Raw records
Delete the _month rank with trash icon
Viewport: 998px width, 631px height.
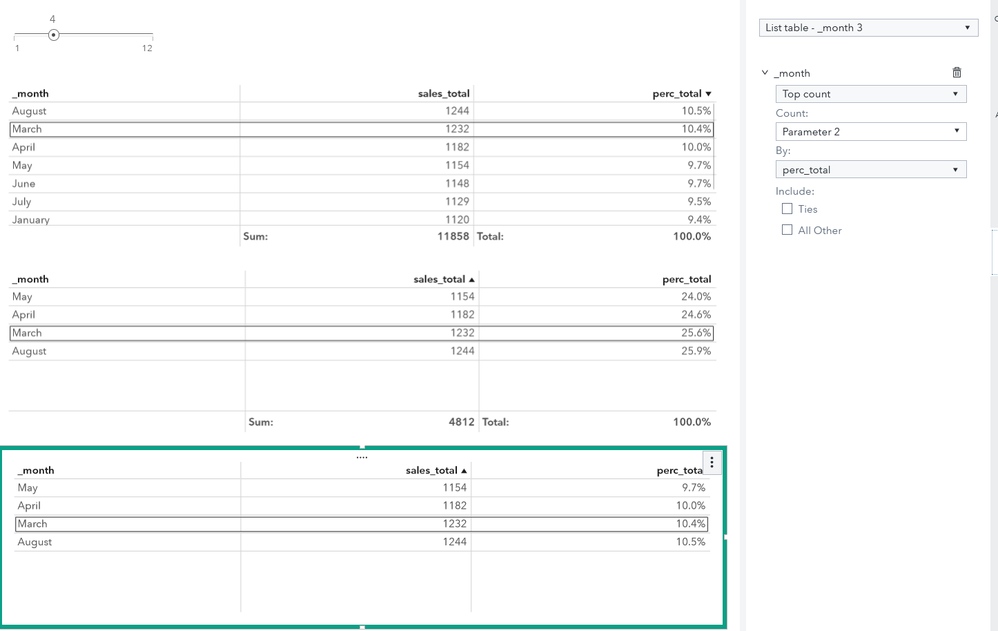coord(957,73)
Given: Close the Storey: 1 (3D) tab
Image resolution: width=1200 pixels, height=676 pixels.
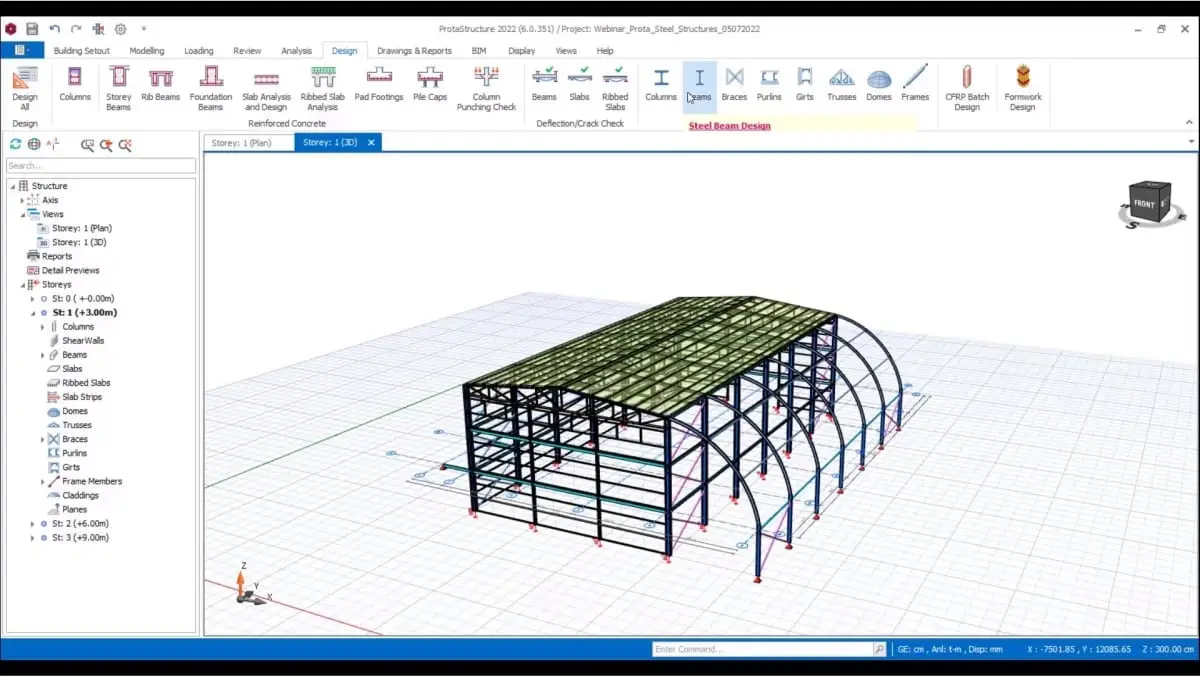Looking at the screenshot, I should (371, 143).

...

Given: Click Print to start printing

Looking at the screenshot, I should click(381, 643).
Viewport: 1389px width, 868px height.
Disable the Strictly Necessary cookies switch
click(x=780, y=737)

...

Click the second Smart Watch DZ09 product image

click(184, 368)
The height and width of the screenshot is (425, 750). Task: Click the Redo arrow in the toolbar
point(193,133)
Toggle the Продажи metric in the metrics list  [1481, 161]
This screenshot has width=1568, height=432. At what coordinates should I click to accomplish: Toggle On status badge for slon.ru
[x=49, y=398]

- Directive: Rewrite the material from the line with "Given: Close the Storey: 1 (3D) tab" up to and including the line with "Looking at the screenshot, I should (371, 143)." as a numbered list. Skip any blank lines and leave the pictures out.

- Exercise answer:
1. Given: Close the Storey: 1 (3D) tab
2. Image resolution: width=1200 pixels, height=676 pixels.
3. Looking at the screenshot, I should (371, 143).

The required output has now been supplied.